Im Rahmen des Neujahrsempfangs ehrte Oberbürgermeister Christian Schuchardt zwei Würzburger Bürger mit der Ehrenmedaille des Oberbürgermeisters. Professor Dr. Georg Ertl war 1981 als Wissenschaftlicher Assistent an die Medizinische Klinik der Würzburger Julius-Maximilians-Universität gekommen. Er leitete von 1999 bis 2017 als Direktor die Medizinische Klinik I und einen Lehrstuhl für Innere Medizin an der Medizinischen Fakultät. Dieser Fakultät stand er darüber hinaus von 2004 bis 2006 als Dekan vor. 2016 bis Ende 2020 stand er als Ärztlicher Direktor an der Spitze des gesamten Universitätsklinikum und war damit für die strategische Aus-richtung der Klinik verantwortlich. Als Wissenschaftler gehört er zu den weltweit führenden Experten für Herzinsuffizienz und für moderne Bildgebungsverfahren des Herzens. Auf seine Initiative wurde 2011 das Deutsche Zentrum für Herzinsuffizienz auch zu einer zentralen Einrichtung der Gesundheitsversorgung für die Region. Das Universitätsklinikum selbst führte er als Leiter im letzten Jahr höchst erfolgreich durch die Corona-Krise.

 

„Sie haben sich um das nationale und internationale Renommee Würzburgs als Stadt des Wissens und der Bildung, um die Stärkung unseres Wissenschaftsstandorts und der Gesundheitsregion Mainfranken und um die Gesundheitsversorgung der Menschen in unserer Region herausragende Verdienste erworben“, würdigte Schuchardt bei der Verleihung der Ehrenmedaille.

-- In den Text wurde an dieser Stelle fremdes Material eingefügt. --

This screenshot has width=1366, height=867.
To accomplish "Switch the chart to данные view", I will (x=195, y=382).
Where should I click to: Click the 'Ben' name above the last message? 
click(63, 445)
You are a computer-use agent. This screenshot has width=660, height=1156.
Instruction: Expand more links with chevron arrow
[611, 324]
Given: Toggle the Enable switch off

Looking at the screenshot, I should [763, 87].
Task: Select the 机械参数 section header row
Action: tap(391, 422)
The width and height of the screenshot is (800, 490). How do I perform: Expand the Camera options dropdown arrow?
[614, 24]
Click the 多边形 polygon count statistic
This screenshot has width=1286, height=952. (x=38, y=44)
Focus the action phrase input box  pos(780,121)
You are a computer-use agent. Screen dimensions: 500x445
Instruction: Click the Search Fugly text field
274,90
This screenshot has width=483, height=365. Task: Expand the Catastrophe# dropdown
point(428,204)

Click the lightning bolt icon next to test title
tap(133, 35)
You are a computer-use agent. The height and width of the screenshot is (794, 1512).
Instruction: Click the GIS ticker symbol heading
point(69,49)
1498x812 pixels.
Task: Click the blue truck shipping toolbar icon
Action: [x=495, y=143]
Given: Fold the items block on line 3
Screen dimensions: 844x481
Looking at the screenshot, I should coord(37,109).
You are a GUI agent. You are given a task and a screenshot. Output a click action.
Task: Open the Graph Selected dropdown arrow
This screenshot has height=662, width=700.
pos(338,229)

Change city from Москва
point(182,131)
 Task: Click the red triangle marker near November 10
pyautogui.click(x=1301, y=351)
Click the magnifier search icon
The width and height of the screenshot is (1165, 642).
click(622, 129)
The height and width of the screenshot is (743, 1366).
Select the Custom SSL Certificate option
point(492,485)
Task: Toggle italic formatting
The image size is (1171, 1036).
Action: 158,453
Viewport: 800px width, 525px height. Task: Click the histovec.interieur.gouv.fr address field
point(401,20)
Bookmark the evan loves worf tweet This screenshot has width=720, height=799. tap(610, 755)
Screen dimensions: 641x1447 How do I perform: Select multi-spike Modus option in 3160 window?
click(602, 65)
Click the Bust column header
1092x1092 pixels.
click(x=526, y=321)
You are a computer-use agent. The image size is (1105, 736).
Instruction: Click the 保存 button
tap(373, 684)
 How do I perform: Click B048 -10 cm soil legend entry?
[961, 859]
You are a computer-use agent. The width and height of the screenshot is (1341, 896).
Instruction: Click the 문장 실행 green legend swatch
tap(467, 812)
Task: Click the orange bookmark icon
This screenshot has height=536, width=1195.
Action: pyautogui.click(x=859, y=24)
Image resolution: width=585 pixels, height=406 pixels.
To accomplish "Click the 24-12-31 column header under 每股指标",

Im Kampf gegen die Pandemie habe das UKW unter Ertls Führung eine regionale Vorreiterrolle übernommen. „Wir standen ab März mit Experten des Klinikums in ganz engem Austausch und ich bin außerordentlich dankbar für die tatkräftige Unterstützung.“ Professor Ertl genießt hohes Ansehen in der Fachwelt, belegt neben vielen Preisen insbesondere durch die Berufung in die Deutsche Akademie der Naturforscher Leopoldina. Professor Ertl bedankte sich für die Auszeichnung der Stadt Würzburg, die in den letzten Jahrzehnten zu seiner Heimatstadt geworden ist. Ebenfalls groß war seine Freude zum ersten Mal seit langer Zeit wieder ein Live-Konzert zu hören. Das Trio Würzburg mit Prof. Manfred Lindner (Klarinette), Stefanie Rahm (Fagott) und Hagen Bickel (Klarinette) sorgte für die musikalische Umrahmung im Ratssaal und in den zugeschalteten Wohnzimmern.

 

Die zweite Auszeichnung im Rahmen des Neujahrsempfangs ging an Jonas Hermes Er befand sich seit Mitte Dezember nicht in Würzburg, sondern in Bosnien. Dort half er, rund um das ehemalige Camp Lipa bei der Versorgung der Menschen. Hermes ist nicht nur Musiker, sondern prägt das Gesicht der Stadt auch auf sozialem Bereich. Im Herbst 2014 war er federführend an der Gründung der Initiative „WIMU- Willkommen mit Musik“ beteiligt und hat bis heute die Leitung dieser solidarischen Musikschule inne. Dieses musikalisch-soziale Engagement wurde ausgeweitet zunächst in Trägerschaft des Theaters am Neunerplatz und seit 2019 mit einem neugegründeten gemeinnützigen Verein mit Schülern und Schülerinnen in der Mönchbergschule, die „Teestuben“ und die „Miniklinkenpartys“. Es folgten ein Chor in der Gemeinschaftsunterkunft, Kooperationen mit der Mittelschule Zellerau und dem Spieli, dem Familienstützpunkt im Reuterhaus in Heidingsfeld, Projekte an der bayerischen Musikakademie Hammelburg sowie Angebote im Landkreis und in der Aufnahmeeinrichtung in Schweinfurt. Mit WiMu erhielt Hermes bereits Preise wie den PICK UP 2015 den bayerischen Sonderpreis „Rockmusik in Schule und Gesellschaft“, die Kulturmedaille der Stadt Würzburg 2016 und den „Integrationspreises der Regierung von Unterfranken“ im Jahr 2017.

 

Im Frühjahr diesen Jahres während des ersten Lockdowns organisierte er aufgrund der Schließung der Tafel zusammen mit St. Egidio, Hermine e.V., dem Sozialreferat und den Hilfsorganisationen die mobile Versorgung bedürftiger Menschen in Würzburg. „Sie haben in den letzten fünf Jahren das Gesicht und das Herz Würzburgs als Stadt der Hilfsbereitschaft, der Integration, der Bildung, der Kultur und der Nächstenliebe mitgeprägt und sich in meinen Augen herausragende Verdienste erworben“, würdigte Schuchardt mit der Verleihung der Ehrenmedaille ganz besonders das soziale Engagement von Jonas Hermes, nicht zuletzt in Bosnien.